> Text provided:
══════
2.05.03 Designation, effect, amendment or rescission of designation of historic districts and properties.
(A)
Procedures governing the designation of landmarks, landmark sites, and historic districts shall be those set forth in Chapter 2, Article VI, Sections 2-109 and 2-110 of this Code.
(B)
Effect of designation.
(1)
This section and historic designation is intended to encourage the preservation of significant historic resources in these ways:
a.
By providing official recognition of the historic significance of the property and encouraging consideration of its historic value in future development planning;
b.
By imposing limited protection from activities involving funding, licensing or assistance by federal agencies that could result in damage or loss of the property's historic values;
c.
By making the property eligible for federal financial incentives for historic preservation; and
d.
By ensuring that development (including reconstruction), relocation, or redevelopment (including rehabilitation or restoration) of the resource meets standards and guidelines for preservation as adopted by the City Commission.
══════
> Material provided:

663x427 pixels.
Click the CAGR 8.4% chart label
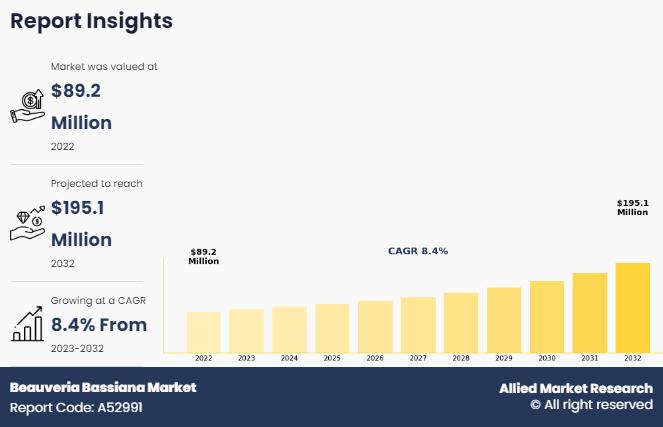[418, 251]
══════
> Requirement 1:
Using the code section on historic designation, decide whether each statement below agrees with it. Answer yes or no for each and quote the deciding words.
(a) The procedures for designating landmarks, landmark sites, and historic districts are found in Chapter 2, Article VI, Sections 2-109 and 2-110 of the Code.
(b) Designation gives the property full protection from any activity by federal agencies.
(c) Development of a designated resource must meet standards and guidelines adopted by the City Commission.
> Requirement 2:
According to the code section on historic designation, what does designation make the property eligible for?
> Requirement 3:
Rewrite the paragraph of the code section on historic designation that begins "This section and historic designation is intended" as a shorter list that keeps its main points.

> Exercise output 1:
(a) Yes: "Procedures governing the designation of landmarks, landmark sites, and historic districts shall be those set forth in Chapter 2, Article VI, Sections 2-109 and 2-110 of this Code."
(b) No: "By imposing limited protection from activities involving funding, licensing or assistance by federal agencies that could result in damage or loss of the property's historic values"
(c) Yes: "meets standards and guidelines for preservation as adopted by the City Commission"

> Exercise output 2:
Federal financial incentives for historic preservation.

> Exercise output 3:
Historic designation encourages preservation of significant historic resources by:
- officially recognizing the property's historic significance and encouraging consideration of that value in future development planning;
- giving limited protection from federally funded, licensed or assisted activities that could damage or destroy the property's historic values;
- making the property eligible for federal financial incentives for historic preservation;
- ensuring that development, relocation or redevelopment of the resource meets preservation standards and guidelines adopted by the City Commission.